## REQUIREMENT
The required output is the exact run of lines below that opens at the line with "Identify the click" and closes at the line with "Blog (654, 29)".

## EXCERPTED DATA
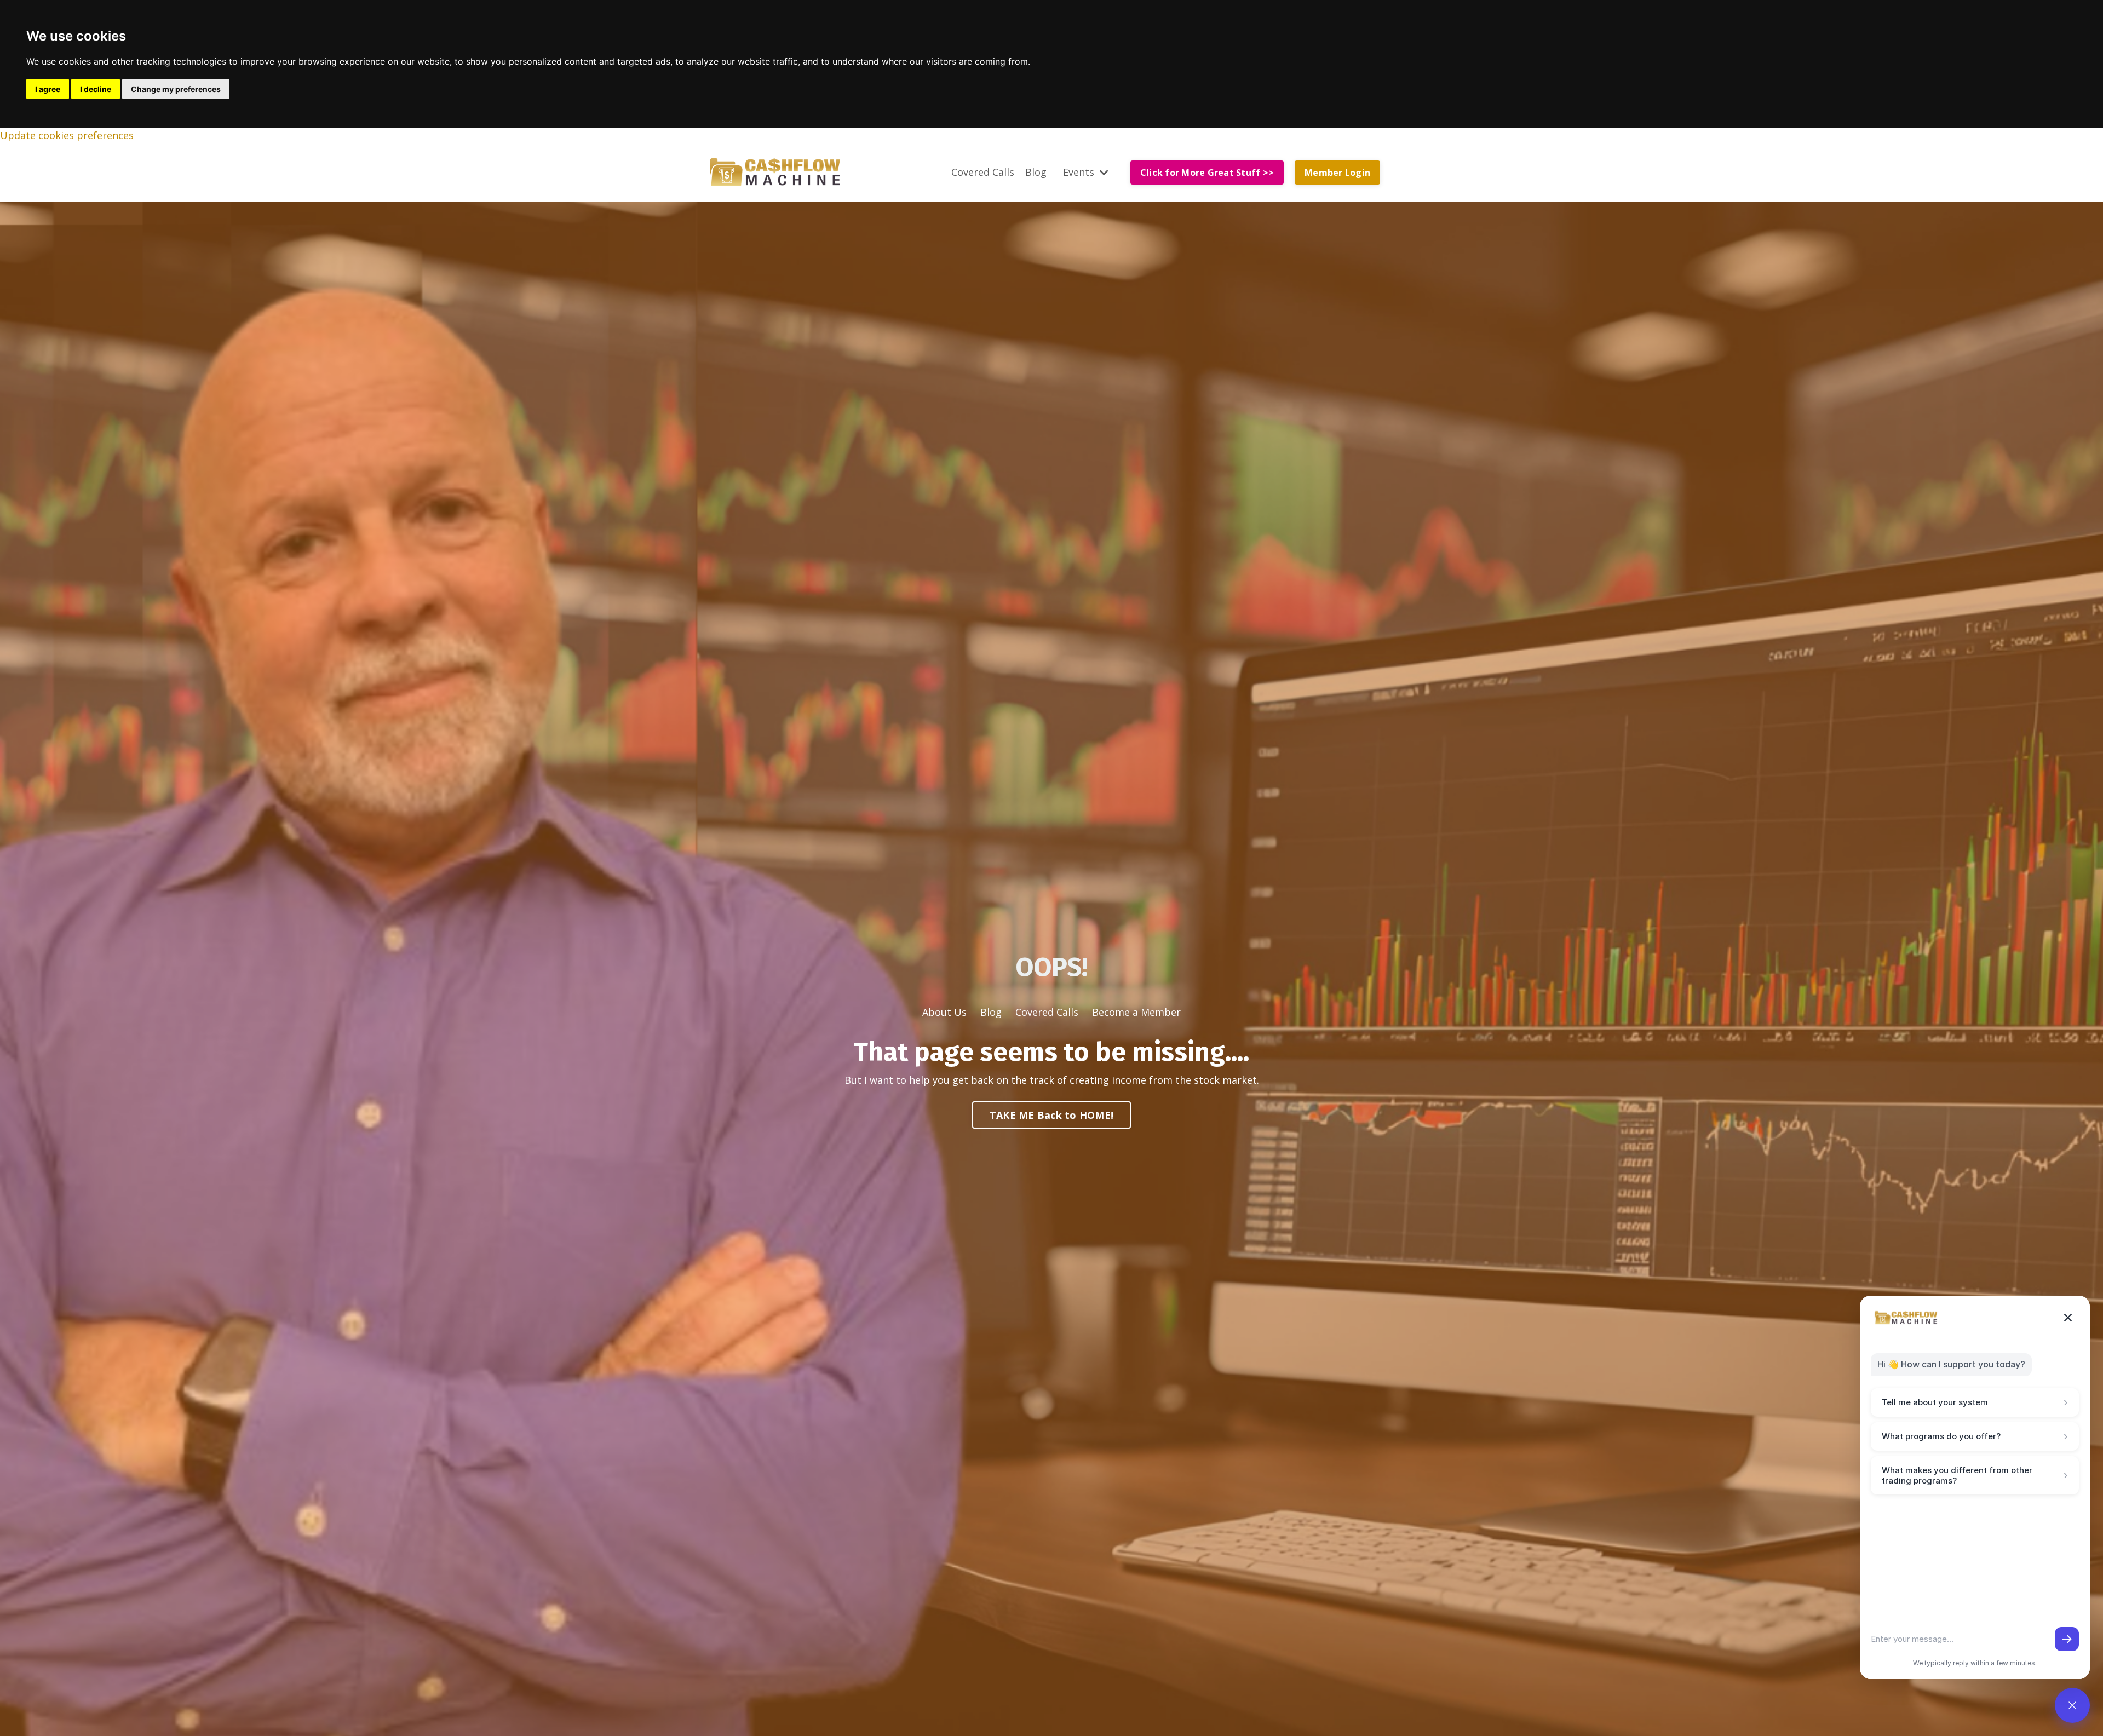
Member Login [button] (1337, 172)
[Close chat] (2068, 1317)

* * *

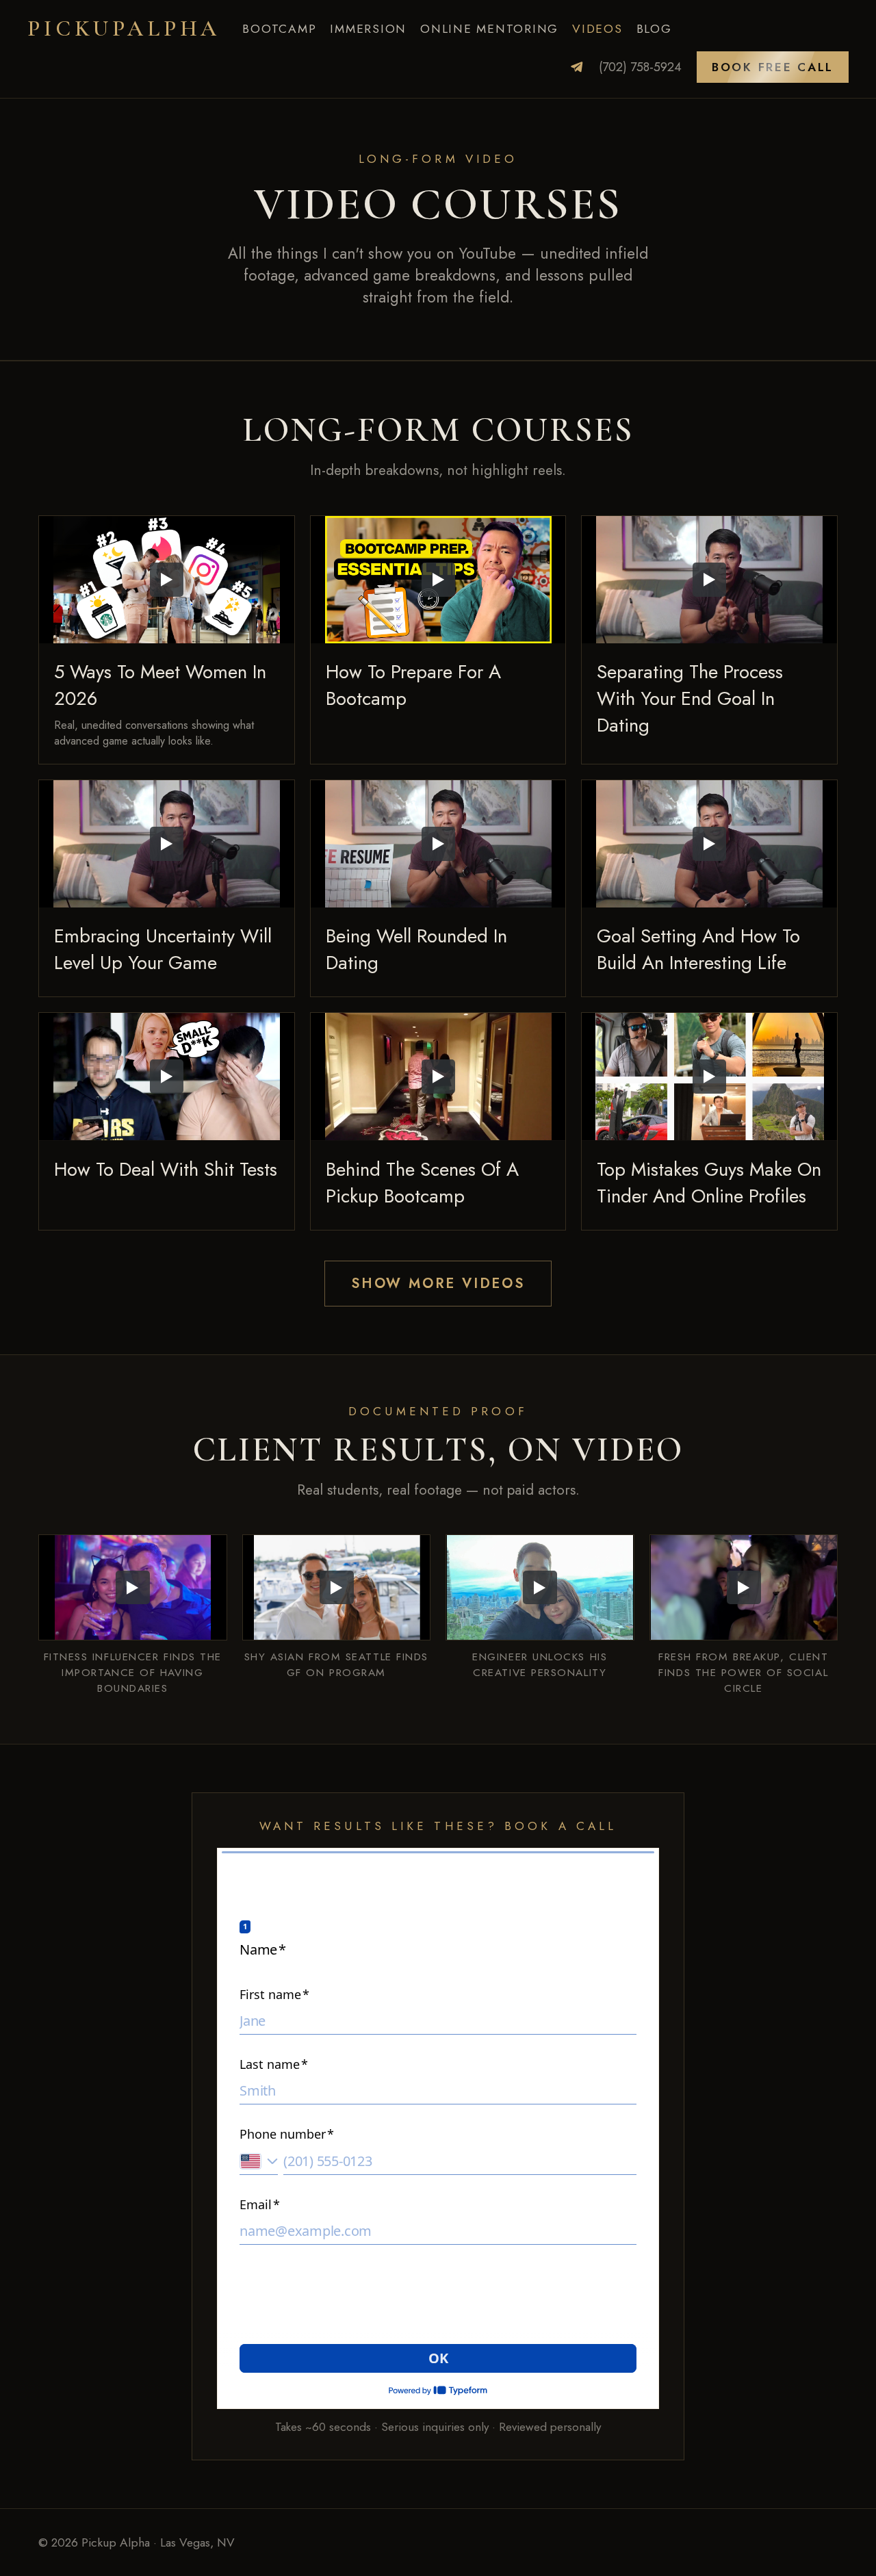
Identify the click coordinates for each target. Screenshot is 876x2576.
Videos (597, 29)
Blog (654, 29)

## RESPONSE BOX
Identify the click coordinates for each target. Screenshot is 876x2576.
Videos (597, 29)
Blog (654, 29)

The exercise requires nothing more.